About this task
Only the lines from the one with "Viewport: 936px width, 673px height." through the final line below belong in the answer, copied exactly and without pictures.

---

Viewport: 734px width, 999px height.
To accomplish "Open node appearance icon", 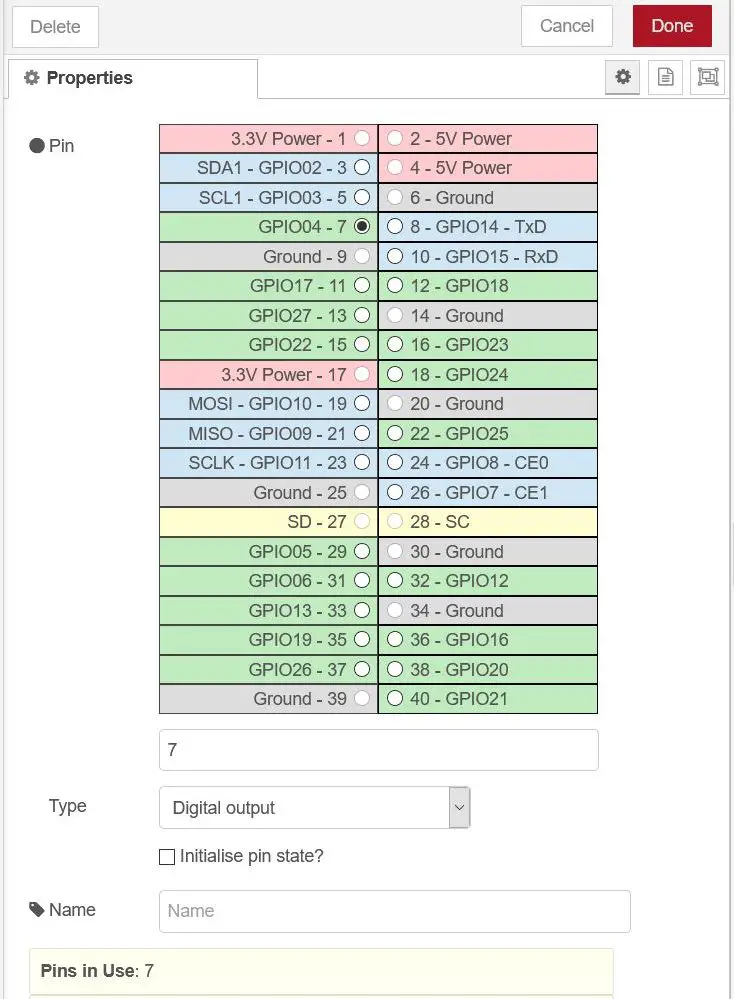I will [x=707, y=77].
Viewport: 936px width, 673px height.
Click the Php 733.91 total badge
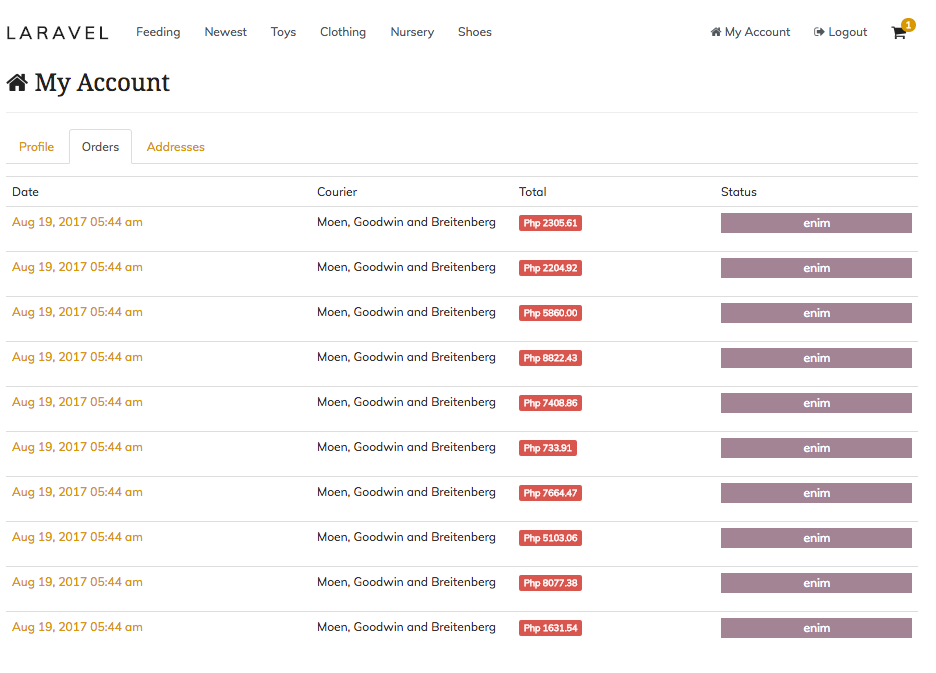click(x=548, y=448)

---

Answer to this problem
Viewport: 936px width, 673px height.
Click the Php 733.91 total badge
click(x=548, y=448)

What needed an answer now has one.